**EXERCISE OBJECTIVE:**
Copy out the text lines of every record below word for word, leaving out the pictures.

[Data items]
--- BEGIN ---
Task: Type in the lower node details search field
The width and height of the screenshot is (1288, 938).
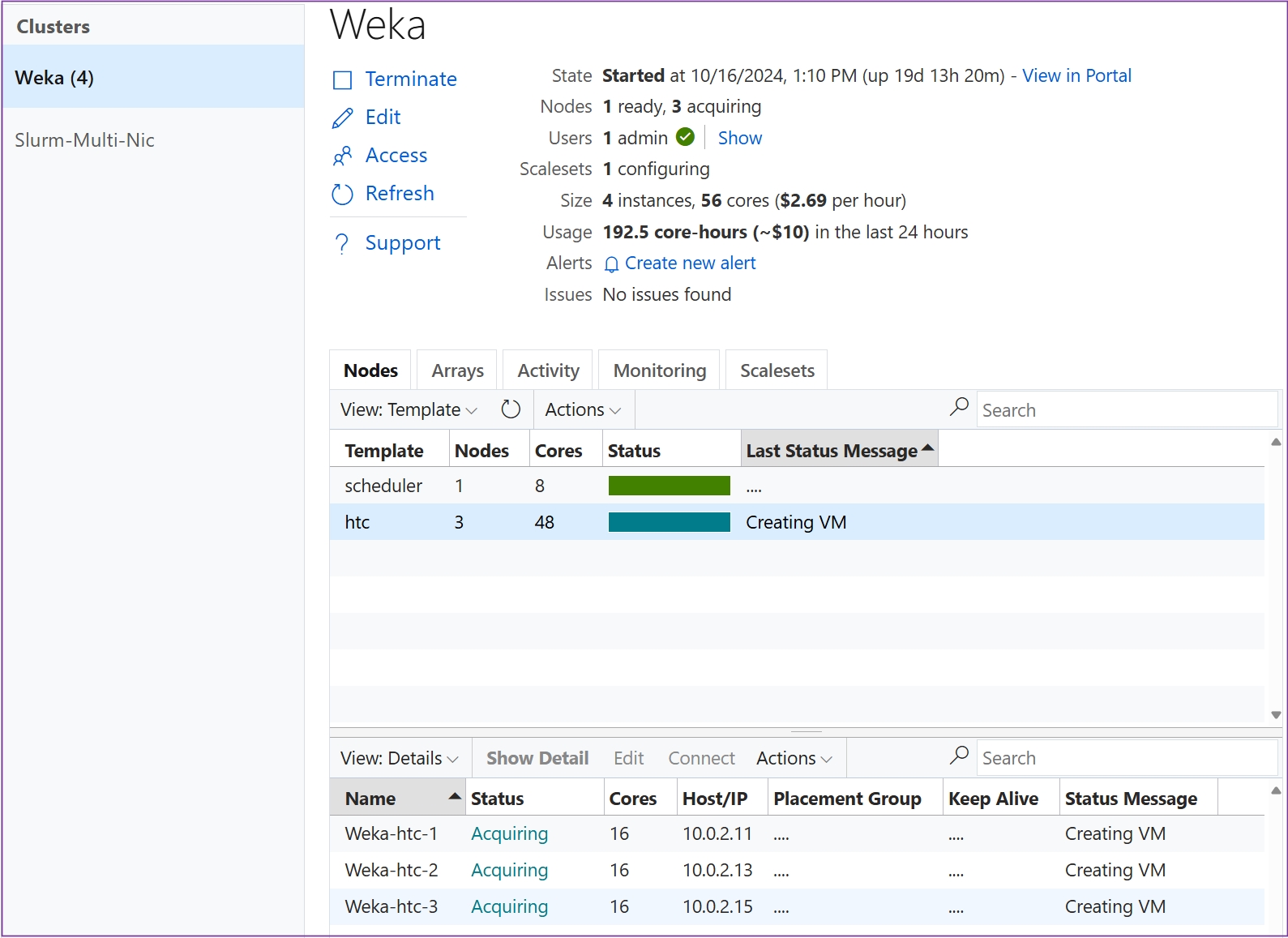Action: pyautogui.click(x=1125, y=759)
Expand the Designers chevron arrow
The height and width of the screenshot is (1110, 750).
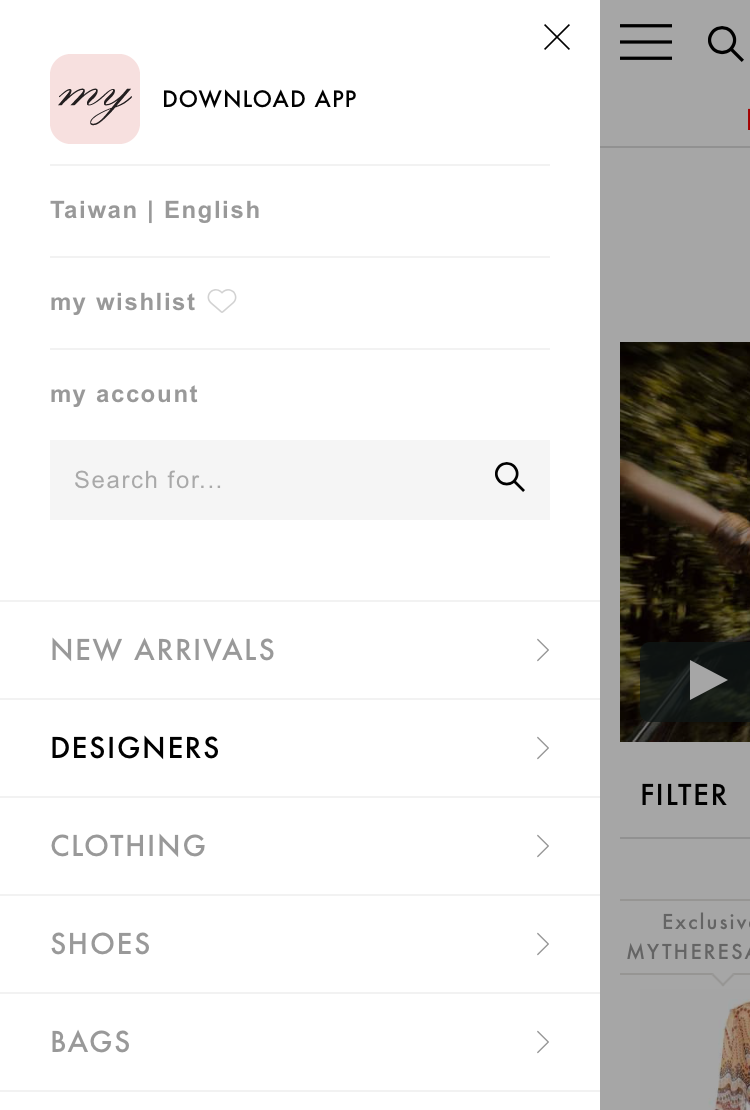pyautogui.click(x=542, y=748)
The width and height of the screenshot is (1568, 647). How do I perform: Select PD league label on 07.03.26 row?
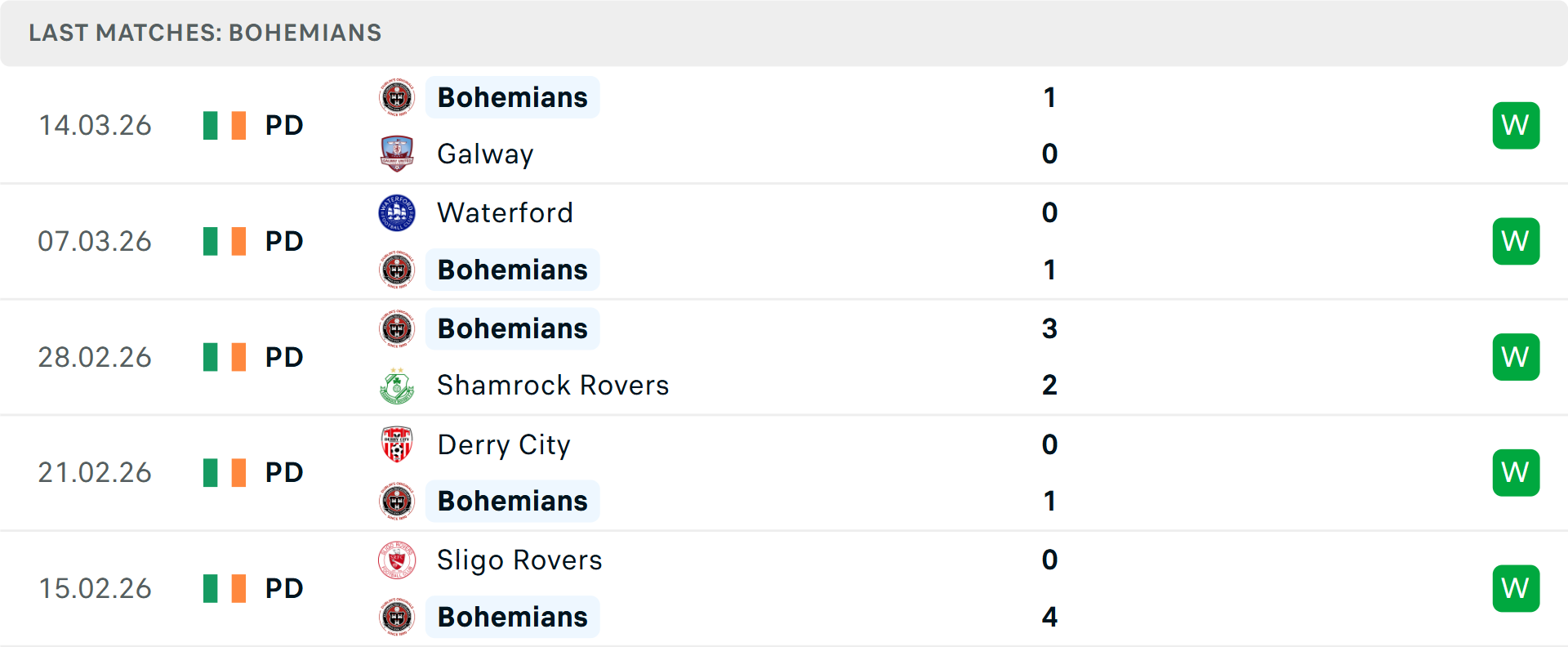[x=284, y=241]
--- END ---
**EXERCISE RESPONSE:**
Task: Type in the lower node details search field
The width and height of the screenshot is (1288, 938).
Action: pyautogui.click(x=1125, y=759)
Expand the Designers chevron arrow
The height and width of the screenshot is (1110, 750).
pyautogui.click(x=542, y=748)
The width and height of the screenshot is (1568, 647). How do I perform: Select PD league label on 07.03.26 row?
[x=284, y=241]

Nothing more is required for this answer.